Quando o carro que lhe levaria para o desfile de pilotos teve de ser empurrado para pegar, Nico Rosberg não deve ter pensado que hoje não seria seu dia. Afinal, ficara a apenas sete milésimos de Lewis Hamilton na classificação, fora batido por detalhes em um circuito no qual tem um retrospecto relativamente melhor que o companheiro.
Minutos depois, porém, mais uma vez Rosberg se viu empurrado, agora a bordo de sua Mercedes. Parara antes de seu box em uma das voltas que os pilotos dão para checar os sistemas do carro antes de alinhar no grid. Ali, a Mercedes já começava a perceber que seria uma longa tarde para o alemão. Uma falha no cabeamento que passa na barra de direção e liga volante à central eletrônica do carro atrapalhava algumas funções do volante, como a troca de marchas.
E não poderia ser outro tipo de problema. Afinal, o volante foi o tema central deste final de semana em Cingapura. E bem naquela prova em que ele está mais visível, mais brilhante. Volante que acabou servindo como justificativa para que as restrições ao uso do rádio fossem aliviadas, corretamente.

##############################

__O QUE FAZER__.
a. No texto sobre Rosberg em Cingapura, por quanto ele ficou atrás de Lewis Hamilton na classificação?
b. Escreva a continuação do texto sobre Rosberg em Cingapura, seguindo a partir da última frase.
A listagem vem de uma fonte diferente do texto sobre Rosberg em Cingapura.

##############################

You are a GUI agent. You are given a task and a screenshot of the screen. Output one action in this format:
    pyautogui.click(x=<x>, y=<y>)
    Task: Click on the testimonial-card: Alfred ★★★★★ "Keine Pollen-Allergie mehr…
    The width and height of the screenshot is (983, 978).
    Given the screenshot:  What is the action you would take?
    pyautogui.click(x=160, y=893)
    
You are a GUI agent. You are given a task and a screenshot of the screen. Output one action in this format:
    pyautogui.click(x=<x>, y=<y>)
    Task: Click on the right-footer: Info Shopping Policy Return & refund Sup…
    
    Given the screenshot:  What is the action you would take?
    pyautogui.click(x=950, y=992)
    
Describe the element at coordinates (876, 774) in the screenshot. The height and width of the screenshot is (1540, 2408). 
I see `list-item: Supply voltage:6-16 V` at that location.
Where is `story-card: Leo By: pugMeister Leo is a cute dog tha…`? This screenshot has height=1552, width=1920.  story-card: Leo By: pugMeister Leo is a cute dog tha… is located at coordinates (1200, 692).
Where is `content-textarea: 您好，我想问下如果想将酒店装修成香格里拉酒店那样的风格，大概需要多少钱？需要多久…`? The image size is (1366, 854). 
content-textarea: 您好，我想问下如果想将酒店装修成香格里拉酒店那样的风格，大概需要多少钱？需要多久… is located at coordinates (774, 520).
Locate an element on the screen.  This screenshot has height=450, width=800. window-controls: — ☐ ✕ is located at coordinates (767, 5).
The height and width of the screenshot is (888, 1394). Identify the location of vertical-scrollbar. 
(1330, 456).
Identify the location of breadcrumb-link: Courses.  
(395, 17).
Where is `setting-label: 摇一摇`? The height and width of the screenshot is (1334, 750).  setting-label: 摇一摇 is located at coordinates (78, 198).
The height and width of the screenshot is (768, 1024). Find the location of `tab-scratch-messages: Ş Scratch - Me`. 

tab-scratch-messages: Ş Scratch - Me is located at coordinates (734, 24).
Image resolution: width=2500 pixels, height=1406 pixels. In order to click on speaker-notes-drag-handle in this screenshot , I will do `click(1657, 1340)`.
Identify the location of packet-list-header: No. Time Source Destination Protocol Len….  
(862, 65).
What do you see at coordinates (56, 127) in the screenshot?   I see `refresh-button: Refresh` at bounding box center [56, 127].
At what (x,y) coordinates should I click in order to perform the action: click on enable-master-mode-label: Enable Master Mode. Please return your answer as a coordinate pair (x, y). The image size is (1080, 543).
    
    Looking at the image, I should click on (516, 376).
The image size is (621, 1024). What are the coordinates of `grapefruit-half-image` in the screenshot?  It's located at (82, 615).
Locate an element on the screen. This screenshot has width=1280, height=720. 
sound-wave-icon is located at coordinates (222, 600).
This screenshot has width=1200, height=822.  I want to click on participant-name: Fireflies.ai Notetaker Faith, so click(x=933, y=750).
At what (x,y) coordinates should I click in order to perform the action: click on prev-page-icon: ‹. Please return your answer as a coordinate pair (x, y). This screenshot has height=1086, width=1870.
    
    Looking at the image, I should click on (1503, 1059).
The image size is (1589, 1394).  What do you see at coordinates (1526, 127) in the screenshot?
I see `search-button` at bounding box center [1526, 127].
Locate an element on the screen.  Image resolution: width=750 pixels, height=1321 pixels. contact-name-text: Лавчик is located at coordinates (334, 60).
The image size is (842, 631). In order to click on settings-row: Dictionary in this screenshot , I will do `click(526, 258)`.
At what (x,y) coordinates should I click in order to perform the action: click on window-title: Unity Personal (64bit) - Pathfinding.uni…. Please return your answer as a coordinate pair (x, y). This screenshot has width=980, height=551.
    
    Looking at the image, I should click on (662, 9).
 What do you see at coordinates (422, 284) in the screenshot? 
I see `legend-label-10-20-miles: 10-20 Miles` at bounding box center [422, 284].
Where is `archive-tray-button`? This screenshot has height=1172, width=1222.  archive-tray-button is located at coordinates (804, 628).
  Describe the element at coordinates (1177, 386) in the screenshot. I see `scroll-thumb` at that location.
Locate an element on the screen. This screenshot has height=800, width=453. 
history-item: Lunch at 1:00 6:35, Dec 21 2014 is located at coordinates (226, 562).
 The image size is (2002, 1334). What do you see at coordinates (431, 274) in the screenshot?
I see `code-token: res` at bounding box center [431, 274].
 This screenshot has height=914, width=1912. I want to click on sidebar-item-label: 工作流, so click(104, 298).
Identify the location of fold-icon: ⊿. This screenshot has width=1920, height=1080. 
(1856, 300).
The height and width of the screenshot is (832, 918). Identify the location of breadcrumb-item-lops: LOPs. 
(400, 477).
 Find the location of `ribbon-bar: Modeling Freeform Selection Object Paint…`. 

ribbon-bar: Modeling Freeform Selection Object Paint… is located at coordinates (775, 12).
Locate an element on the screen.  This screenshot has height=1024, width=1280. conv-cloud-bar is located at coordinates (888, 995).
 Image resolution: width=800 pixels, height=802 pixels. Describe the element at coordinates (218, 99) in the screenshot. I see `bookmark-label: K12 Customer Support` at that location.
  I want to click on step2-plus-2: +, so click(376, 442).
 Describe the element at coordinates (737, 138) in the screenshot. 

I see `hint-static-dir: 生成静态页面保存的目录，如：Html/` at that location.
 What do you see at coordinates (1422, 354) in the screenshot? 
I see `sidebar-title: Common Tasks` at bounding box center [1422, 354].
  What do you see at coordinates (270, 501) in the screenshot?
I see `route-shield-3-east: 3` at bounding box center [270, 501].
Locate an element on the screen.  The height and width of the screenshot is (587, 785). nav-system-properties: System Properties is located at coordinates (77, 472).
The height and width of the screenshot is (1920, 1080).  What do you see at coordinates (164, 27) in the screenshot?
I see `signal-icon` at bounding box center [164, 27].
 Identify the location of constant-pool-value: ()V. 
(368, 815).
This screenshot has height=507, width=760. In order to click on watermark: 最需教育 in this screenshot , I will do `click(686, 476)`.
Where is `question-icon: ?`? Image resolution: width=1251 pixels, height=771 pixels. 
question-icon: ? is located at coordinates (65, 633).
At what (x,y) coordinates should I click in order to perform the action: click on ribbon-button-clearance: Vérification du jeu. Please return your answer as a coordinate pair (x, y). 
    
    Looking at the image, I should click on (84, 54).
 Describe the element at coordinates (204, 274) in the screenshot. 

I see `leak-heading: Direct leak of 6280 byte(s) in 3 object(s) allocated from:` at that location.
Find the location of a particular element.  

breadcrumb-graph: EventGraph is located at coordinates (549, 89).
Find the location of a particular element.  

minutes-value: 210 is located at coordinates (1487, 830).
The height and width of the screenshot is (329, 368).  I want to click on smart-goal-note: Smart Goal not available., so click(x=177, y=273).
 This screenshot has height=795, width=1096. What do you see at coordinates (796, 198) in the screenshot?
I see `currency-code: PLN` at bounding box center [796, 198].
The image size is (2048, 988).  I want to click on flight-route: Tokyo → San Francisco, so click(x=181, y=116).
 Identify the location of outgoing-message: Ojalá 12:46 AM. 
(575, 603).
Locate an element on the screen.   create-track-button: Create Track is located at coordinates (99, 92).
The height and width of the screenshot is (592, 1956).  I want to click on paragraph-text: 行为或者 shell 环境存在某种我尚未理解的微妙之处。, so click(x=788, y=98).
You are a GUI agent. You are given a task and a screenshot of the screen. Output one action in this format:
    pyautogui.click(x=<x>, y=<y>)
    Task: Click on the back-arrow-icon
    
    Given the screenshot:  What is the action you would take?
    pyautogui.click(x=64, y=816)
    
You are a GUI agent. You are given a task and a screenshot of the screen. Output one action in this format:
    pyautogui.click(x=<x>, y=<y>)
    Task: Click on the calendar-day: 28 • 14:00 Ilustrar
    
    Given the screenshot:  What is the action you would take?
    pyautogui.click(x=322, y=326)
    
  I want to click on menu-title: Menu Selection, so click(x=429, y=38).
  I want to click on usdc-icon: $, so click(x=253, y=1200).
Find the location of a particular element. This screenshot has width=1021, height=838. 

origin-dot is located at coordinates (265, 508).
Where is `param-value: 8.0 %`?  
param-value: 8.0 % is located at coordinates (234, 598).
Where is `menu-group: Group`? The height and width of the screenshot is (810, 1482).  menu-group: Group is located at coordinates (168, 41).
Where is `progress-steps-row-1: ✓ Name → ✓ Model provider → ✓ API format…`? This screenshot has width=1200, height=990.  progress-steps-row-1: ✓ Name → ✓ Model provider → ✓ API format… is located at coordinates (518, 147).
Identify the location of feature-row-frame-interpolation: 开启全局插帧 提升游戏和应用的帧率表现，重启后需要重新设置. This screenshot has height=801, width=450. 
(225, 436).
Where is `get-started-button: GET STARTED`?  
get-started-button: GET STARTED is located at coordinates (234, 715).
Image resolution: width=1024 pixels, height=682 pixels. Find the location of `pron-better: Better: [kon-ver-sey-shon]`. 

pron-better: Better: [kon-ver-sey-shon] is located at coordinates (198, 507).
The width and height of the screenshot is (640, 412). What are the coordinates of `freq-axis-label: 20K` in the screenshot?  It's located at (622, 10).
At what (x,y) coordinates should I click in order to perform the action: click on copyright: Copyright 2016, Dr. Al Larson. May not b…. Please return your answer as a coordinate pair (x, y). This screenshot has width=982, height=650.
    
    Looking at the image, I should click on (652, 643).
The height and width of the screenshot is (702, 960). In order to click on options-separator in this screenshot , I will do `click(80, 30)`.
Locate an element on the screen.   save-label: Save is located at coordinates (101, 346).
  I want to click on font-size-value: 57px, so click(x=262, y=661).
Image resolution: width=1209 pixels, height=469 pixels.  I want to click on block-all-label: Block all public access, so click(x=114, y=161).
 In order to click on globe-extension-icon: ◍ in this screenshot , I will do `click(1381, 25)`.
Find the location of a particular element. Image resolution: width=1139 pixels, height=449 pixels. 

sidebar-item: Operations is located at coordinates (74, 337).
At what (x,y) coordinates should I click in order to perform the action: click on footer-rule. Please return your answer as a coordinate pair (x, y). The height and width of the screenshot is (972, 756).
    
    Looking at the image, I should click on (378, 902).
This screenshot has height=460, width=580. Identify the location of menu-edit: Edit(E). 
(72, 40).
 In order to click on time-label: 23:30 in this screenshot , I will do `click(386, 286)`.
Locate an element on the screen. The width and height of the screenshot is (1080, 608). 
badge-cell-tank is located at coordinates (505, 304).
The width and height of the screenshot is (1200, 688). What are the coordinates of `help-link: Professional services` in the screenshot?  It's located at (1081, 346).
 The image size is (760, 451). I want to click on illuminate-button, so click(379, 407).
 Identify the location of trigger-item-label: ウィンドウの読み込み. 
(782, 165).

##############################

__RESPOSTAS__.
a. Por apenas sete milésimos.

b.
Desta vez alheio aos problemas, Lewis Hamilton obteve pontuação máxima em seu segundo final de semana seguido limpo. A maneira como forçou o ritmo para abrir 25s em 15 voltas, com o pneu supermacio, em um final de semana no qual a Mercedes não tinha um vantagem tão grande e em um circuito que pune com dureza os erros, deu a medida da boa fase em que se encontra.
A sensação é de que o inglês acredita que pode superar qualquer coisa depois dos altos e baixos que já teve nesta temporada. Agora, é Rosberg que tem de reagir.